*Tarea asignada 1*. Según el fragmento sobre la firma del acuerdo, ¿en qué recinto de Bogotá está programado el acto de este jueves?
*Tarea asignada 2*. Escribe la continuación del fragmento sobre la firma del acuerdo a partir de su última oración.

*Fragmento de página*.
Son evidentes las diferencias entre el acto que tuvo lugar el 26 de septiembre en Cartagena y el programado para este jueves en el Teatro Colón de Bogotá, así los protagonistas sean los mismos. Tal como aquella vez, Juan Manuel Santos y Rodrigo Londoño estamparán sus firmas en un documento que abre la puerta para que las Farc dejen definitivamente las armas y se conviertan en un partido político, pero lo harán en circunstancias distintas.
Para comenzar, no asistirán dignatarios de otros países –aparte de los representantes del cuerpo diplomático y un puñado de funcionarios internacionales– ni mucho menos habrá palomas o sobrevuelos de aviones de la FAC. La idea es que la ceremonia sea sobria y corta, incluso teniendo en cuenta los inevitables discursos, a sabiendas de que la opinión muestra agotamiento con el tema.

*Material*.
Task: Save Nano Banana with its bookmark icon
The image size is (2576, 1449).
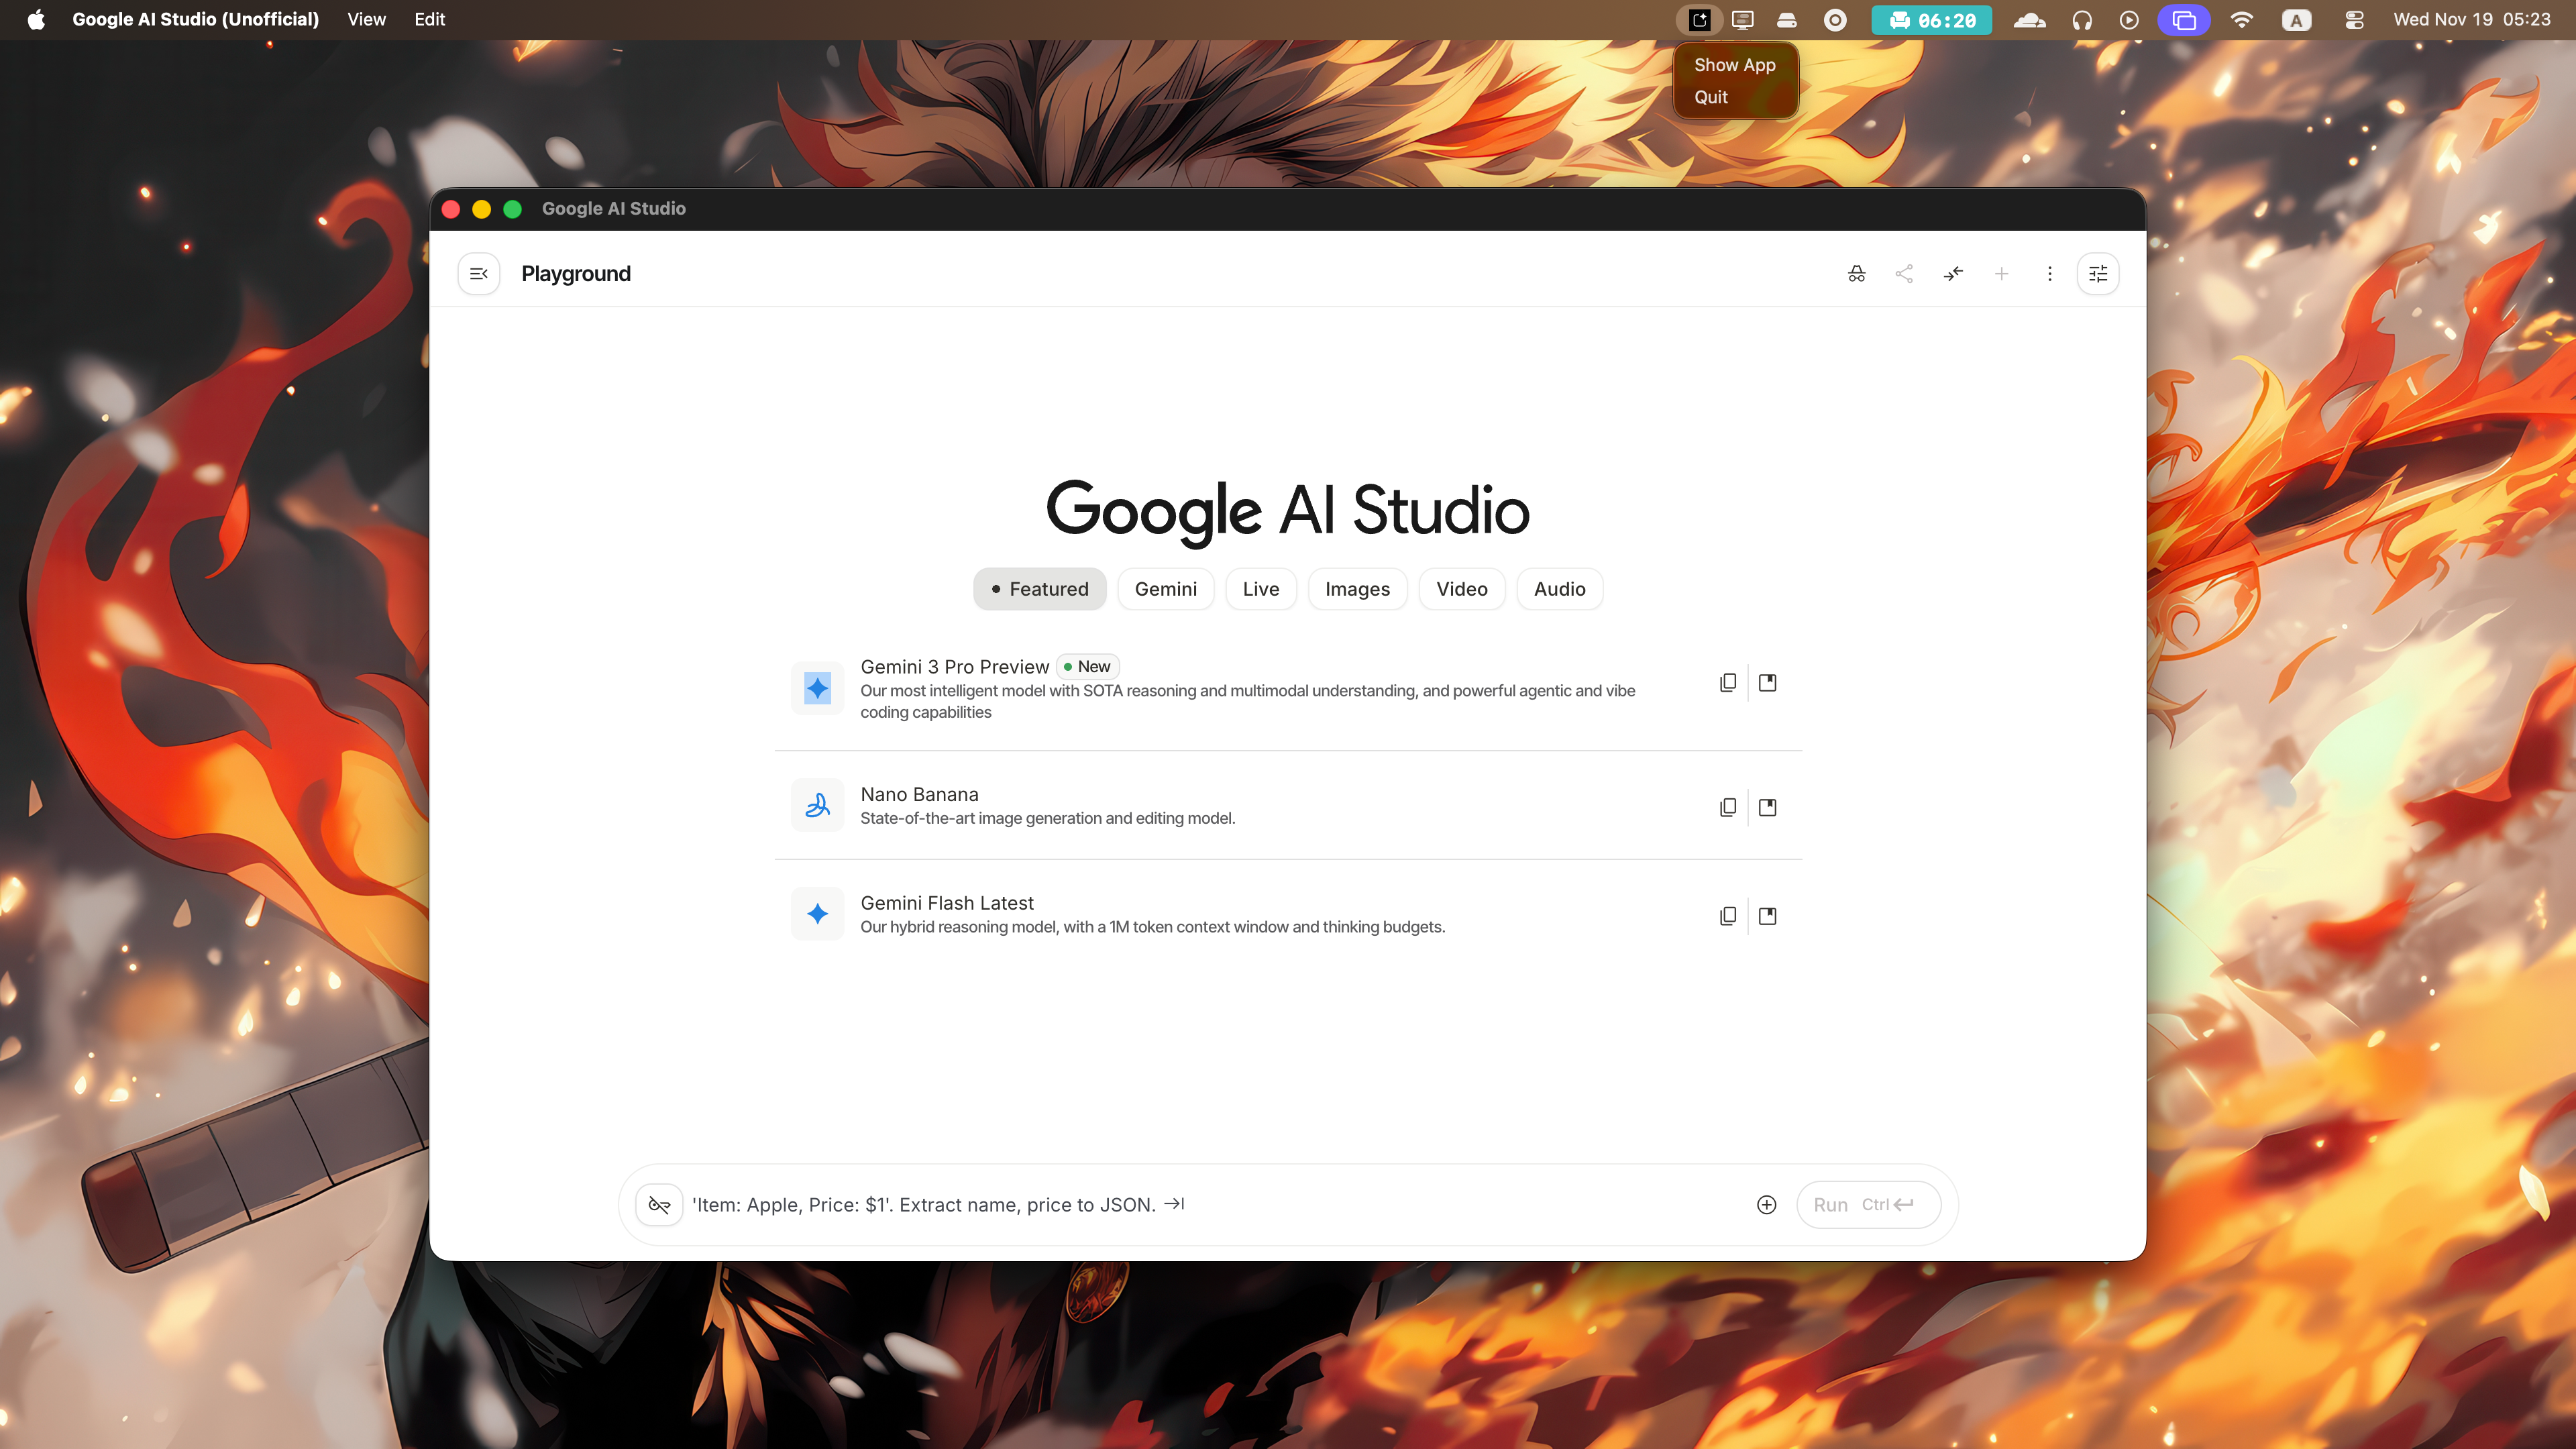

*Respuesta escrita 1*. En el Teatro Colón.

*Respuesta escrita 2*.
Pero, quizás, el principal contraste frente a la ocasión anterior es la certeza de que el camino que viene estará lleno de dificultades. No se trata simplemente de cumplir con lo expresado en un extenso acuerdo que demandará el esfuerzo de varias administraciones sucesivas e inversiones cuantiosas, sobre todo en lo que atañe al desarrollo rural.
Todo apunta a que viene un periodo tumultuoso, que probablemente se prolongará hasta las elecciones del 2018.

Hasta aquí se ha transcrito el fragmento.